Alan Truex: Justin Tucker undervalued as football’s greatest kicker
Updated Wednesday, December 11, 2019
Placekickers in football are an afterthought. You notice them after they miss the kick that should have won the game.
Sort of like Chase McLaughlin, who doinked a 47-yarder off the goalpost that would have put Indianapolis ahead of Tampa Bay in the fourth quarter of a game Sunday. The Colts lost 38-35. A major factor in their losing record (6-7) is miserable kicking.
McLaughlin is filling in for Adam Vinatieri, who strained his left knee in 2018 training camp but tried to get by without surgery. Pat McAfee, who was Vinatieri’s holder at the time, said, “I could tell he was a little off.”
Vinatieri now says he should have had surgery in the past offseason, but he again postponed it. After missing 5 field goals and 5 of 38 extra-point tries this season, he accepted the inevitable, landing on injured reserve and scheduling an operation for this week.
At 46, Vinatieri showed he still had power despite his impairment when he kicked a 55-yard field goal. He was recently named to the All-Time NFL Team, as part of the celebration of the league’s 100th season. He’s most famous for a 45-yard field goal to force overtime in a playoff game with Oakland that the New England Patriots won in 2002.
New England’s 67-year-old coach, Bill Belichick said: “The kick he made against Oakland in four inches of snow is the greatest kick I’ve ever seen.”
More than numbers and percentages, kickers are judged by what they accomplish in trying circumstances – wind, snow, rain, with the game and perhaps the season on the line.
You haven’t heard much about Justin Tucker this year. His quiet efficiency for the Baltimore Ravens is lost in the din of rejoicing for Lamar Jackson and his 35 touchdowns – 28 passing, 7 running.
Who cares that Tucker is 23 of 24 on field goals and 47 of 48 on extra points? The former Texas Longhorn gets more media buzz for his opera singing than for his kicking. But it was his last-second 49-yard field goal in driving rain that beat San Francisco in last week’s touted Super Bowl Preview. That was Tucker’s 15th game winner in his 8-year NFL career.

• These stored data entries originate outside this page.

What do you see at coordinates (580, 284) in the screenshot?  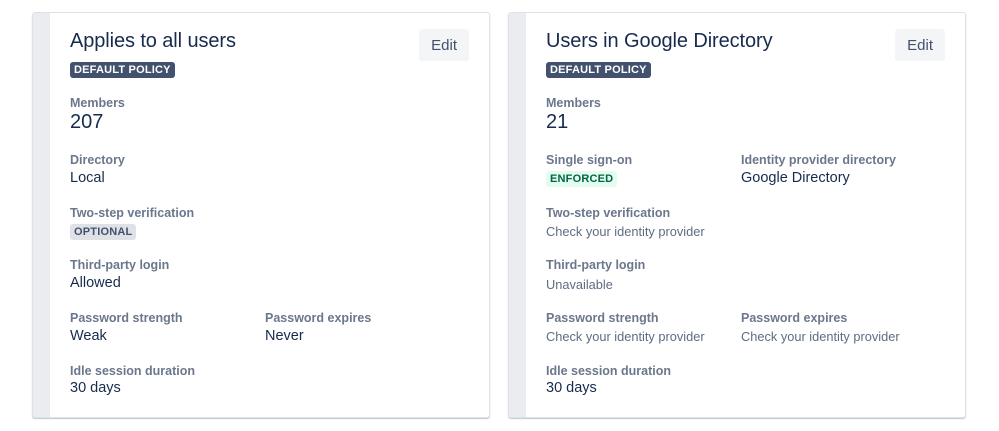 I see `third-party-login-value: Unavailable` at bounding box center [580, 284].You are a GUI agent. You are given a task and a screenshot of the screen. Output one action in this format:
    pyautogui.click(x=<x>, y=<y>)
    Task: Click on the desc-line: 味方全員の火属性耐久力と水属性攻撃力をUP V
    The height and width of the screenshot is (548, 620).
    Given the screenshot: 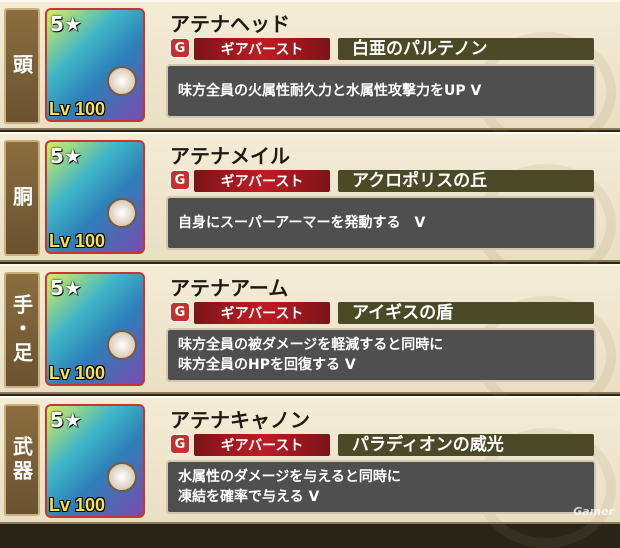 What is the action you would take?
    pyautogui.click(x=330, y=91)
    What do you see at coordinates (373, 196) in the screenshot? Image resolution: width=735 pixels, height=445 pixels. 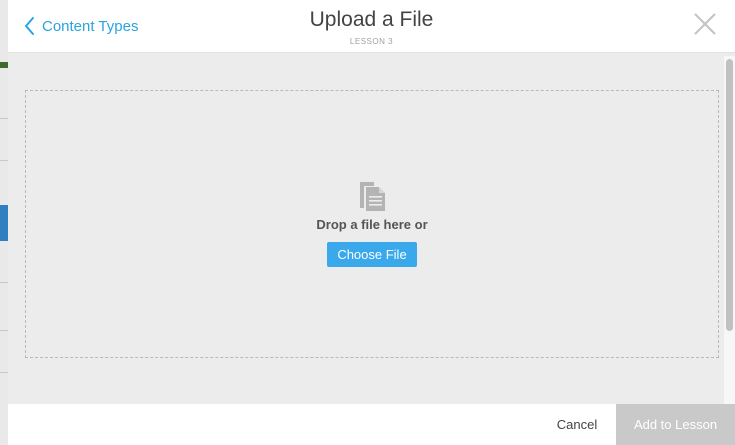 I see `file-document-icon` at bounding box center [373, 196].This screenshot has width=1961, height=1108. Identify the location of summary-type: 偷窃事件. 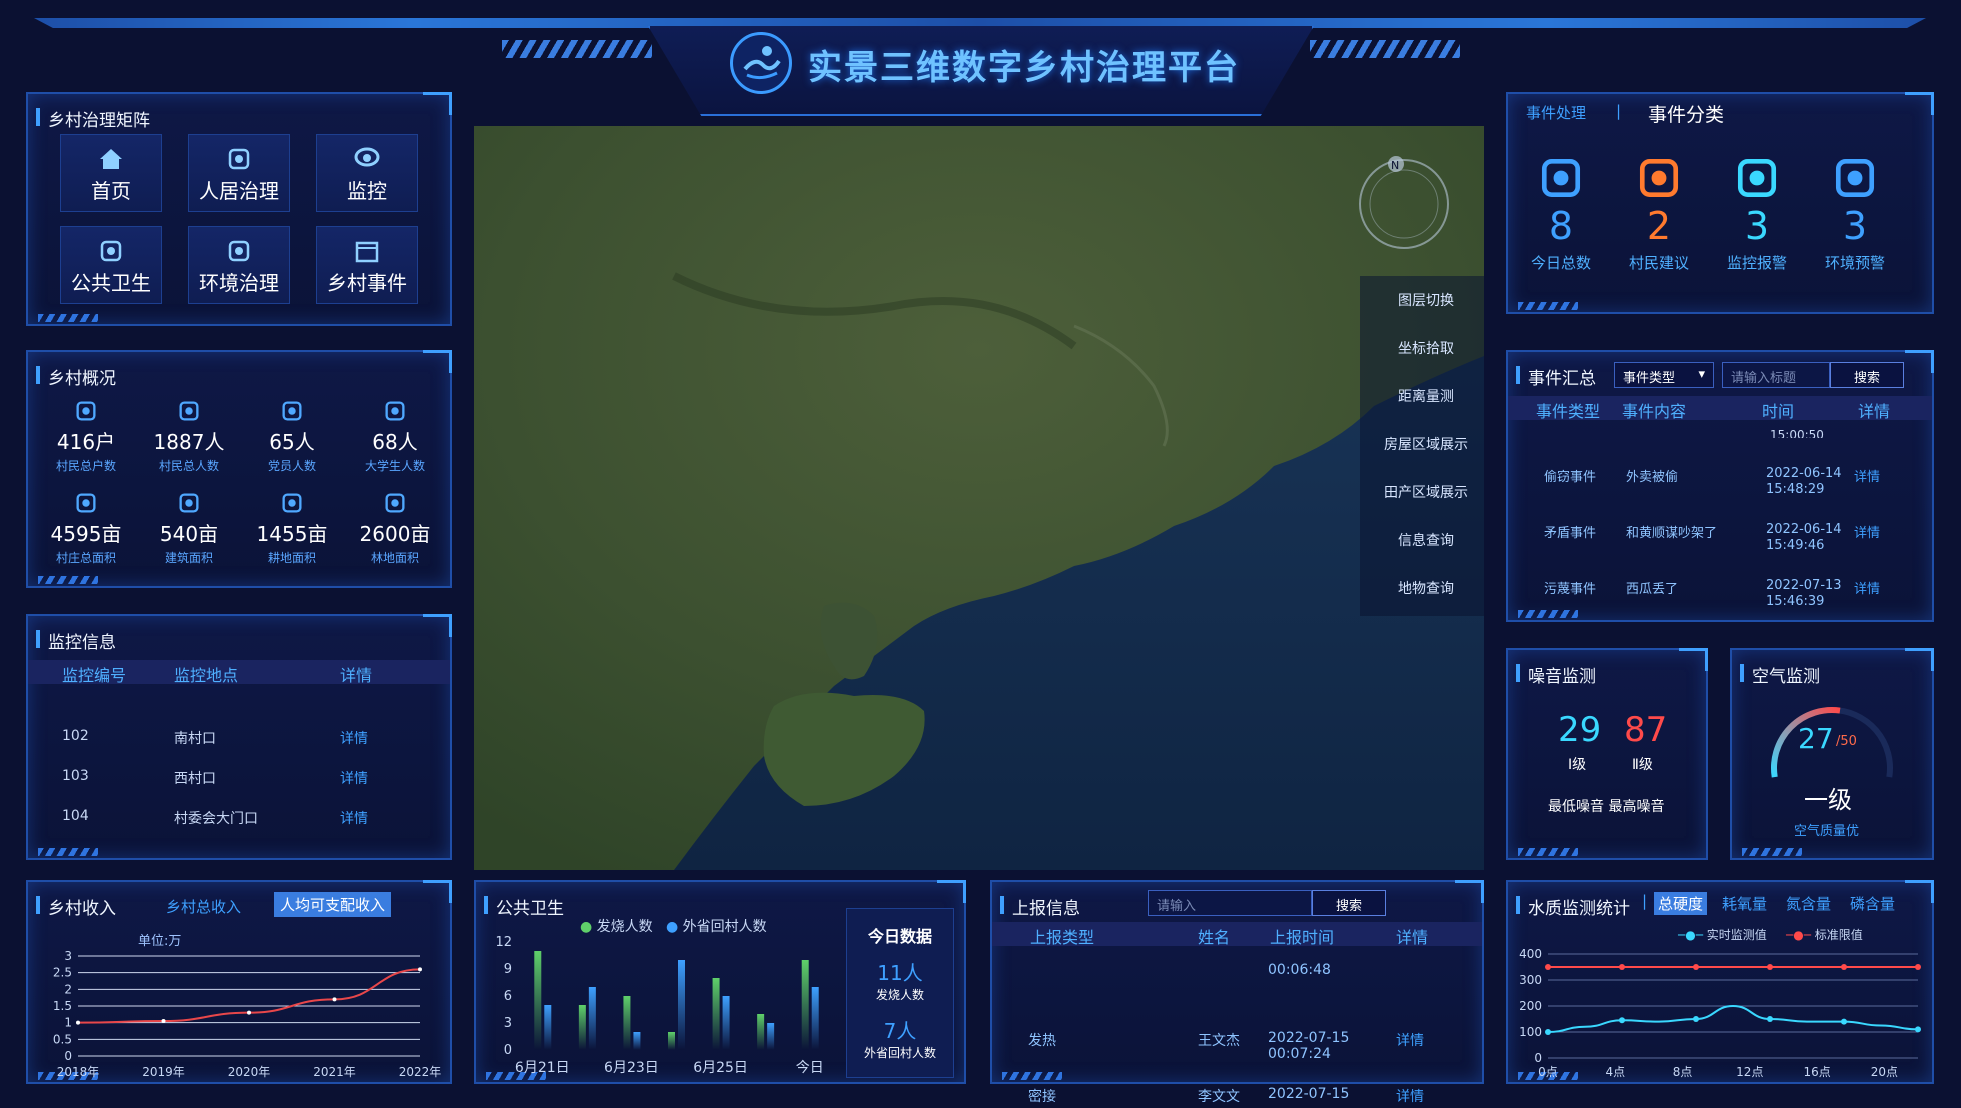
(1570, 478).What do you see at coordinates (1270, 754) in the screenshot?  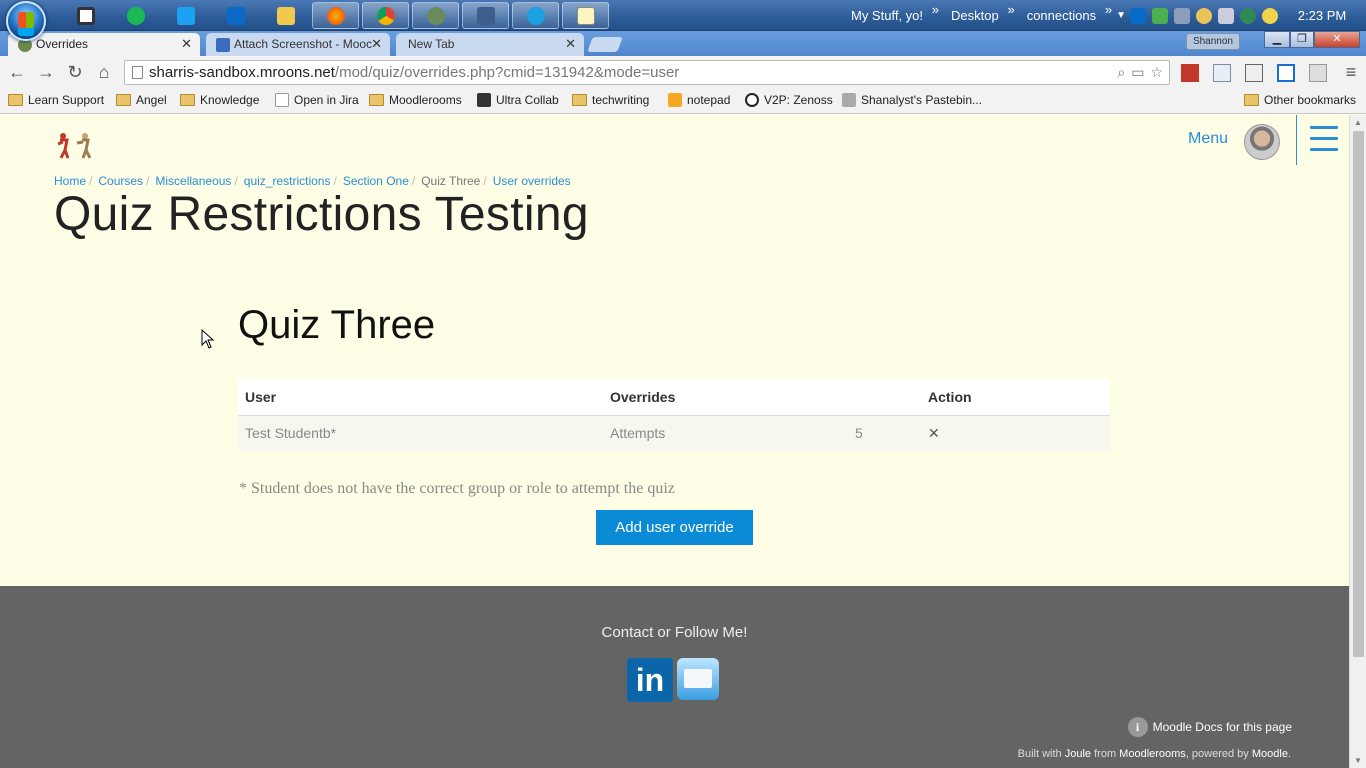 I see `moodle-link: Moodle` at bounding box center [1270, 754].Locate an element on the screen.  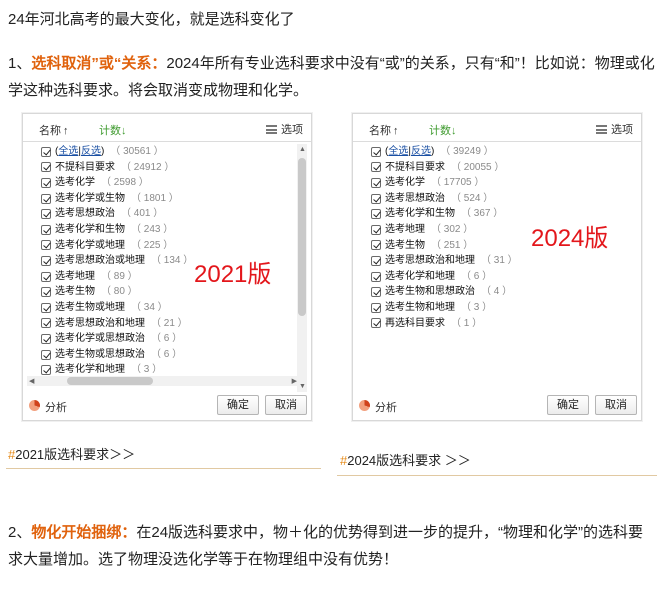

Talk about security blankets, he injects confidence into a team that expects him to score any time they cross the 50-yard-line. Tucker’s career long is 61. But as Jackson observed, “He kicks 65-yarders in practice all the time. He’s got that golden leg.”
Which doesn’t necessarily translate to a ton of gold. Tucker’s $4 million salary ($1.2 million more than Vinatieri) is approximately the going rate for an average backup quarterback.
Within the football culture, kickers are off in their own little universe, practicing kicks, doing nothing most of the time, rarely interacting with the rest of the team.
Their opinions are worth next to nothing. If they talk publicly about their feelings – as Cody Parkey did after missing the kick that ended Chicago’s 2018 season – they are quickly disowned.
But surveying the damage wreaked this year by erratic kickers – Vinatieri in Indy, Brett Maher in Dallas, Ka’imi Fairbairn in Houston, the caravan through New England — I have to wonder if NFL teams should put out more effort and dollars to establish a reliable kicking game.
Who took the foot out of football? Some NFL coaches think a sea change occurred when the extra point was moved back to become a 31-yard attempt. The PAT is no longer automatic, and it’s disturbing the equanimity of kickers. Fairbairn this season has missed 5 extra points, Vinatieri 6. New England’s Stephen Gostkowski missed 4 in 4 games before he left for injured reserve and the Patriots’ kicking got really bad.
I see the placekicker’s role as comparable to a closer in baseball. He’s called on to perform in the most crucial moments of a game. It’s not the sort of pressure in which most athletes thrive. And yet, you hardly ever see a free-agency battle for a kicker. These guys are taken for granted. Until they ruin a team’s season.